White was a senior at Odessa High School when, merely for the trip, he visited Neuhoff School of Ministry at the Catholic-affiliated University of Dallas. “I had grown up with the thought that to be a priest, you had to float three inches off the ground and chant in Latin everywhere you went,” he said.
“I was dating a girl at the time, but I realized that the guys at the seminary were normal guys. They listened to the same music and went to the same movies I did. I never had this thunderbolt moment when I was knocked off my horse. I grew into it over time.”
White enrolled at the seminary two years later after attending Odessa College as a law enforcement major, and he took degrees there and at a seminary in Houston and a university in Ottawa, Ontario, Canada.
The 42-year-old Odessa native graduated from OHS in 1993, playing viola in the orchestra and taking part in the academic decathlon.
His late father Ronnie was a data manager for Eckel Hydraulic Power Tongs. His mom Patty works in the ECISD accounting office. He has a brother and a sister.
White was an associate pastor at St. Ann’s Church here and at Sacred Heart in San Angelo and was senior pastor at Our Lady of Perpetual Help in Ozona while serving as the diocese’s director of vocation and defender of the bond in its marriage annulment tribunal. He speaks Spanish. His associate is the Rev. Timothy Hayter.
White said the Apostle Peter is inspiring because he “was a simple fisherman thrust into a unique circumstance.
“Peter was a man of great faith but also of great blunders, and as such he was in need of forgiveness from time to time,” he said. “From Pentecost on, we don’t see as much of the humble fisherman that is always at his roots. We see someone thrust into a leadership role, and he says, ‘OK, let’s go!’ ”
The priest relies on “a daily examination of conscience,” he said, and recommends that his parishioners adopt a similar practice. “At the end of the day, I prayerfully look at where I have succeeded and where I’ve failed, those moments when I allowed myself to be an instrument of God and those when I was selfish,” he said.
“It gives me the opportunity to make changes day by day and sometimes even hour by hour. God will take you as you are, but he also calls you to growth, to improve yourself and grow closer to him.”
Applying his own experience, White emphasized in two stints as vocation director that young men should take a step-by-step approach to the priesthood. He said the diocese no longer considers it a negative outcome if they choose to leave the seminary before completing their studies.
“We had a young man so devoted that he spent time discerning his vocation in a good liberal arts university,” he said. “He will continue to be a good and faithful Catholic and raise good and faithful children. We don’t get a priest, but we get a better Catholic.”
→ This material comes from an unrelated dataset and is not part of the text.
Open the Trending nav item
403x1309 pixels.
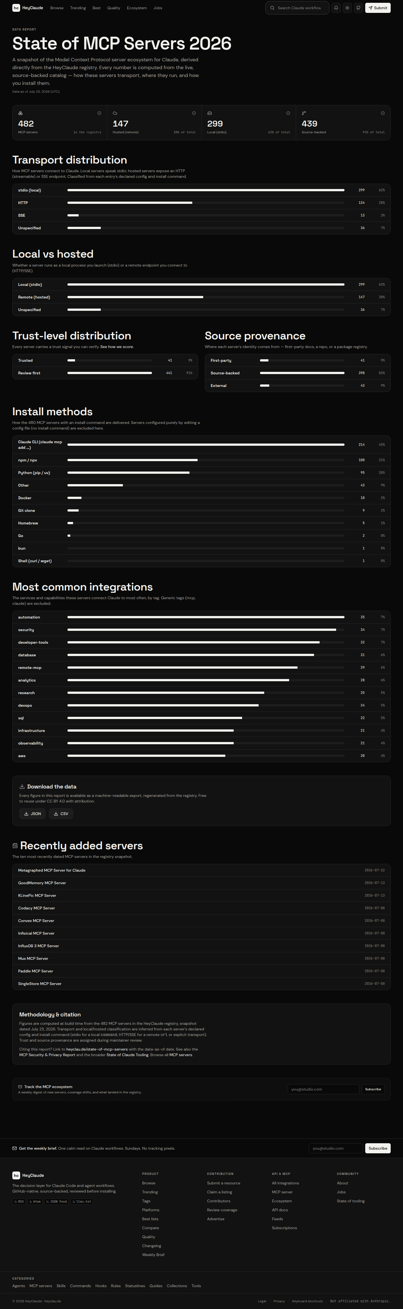[x=78, y=8]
Sis said White is good for St. Stephens in part “because he understands the local culture and history and knows what makes West Texans tick.
“Father Rodney’s capacity to communicate in English and Spanish helps bring everyone together on the same team,” the bishop said. “He received a very good education and training. This background helps him to understand the dynamics of such a large, active and complex parish as St. Stephen’s.”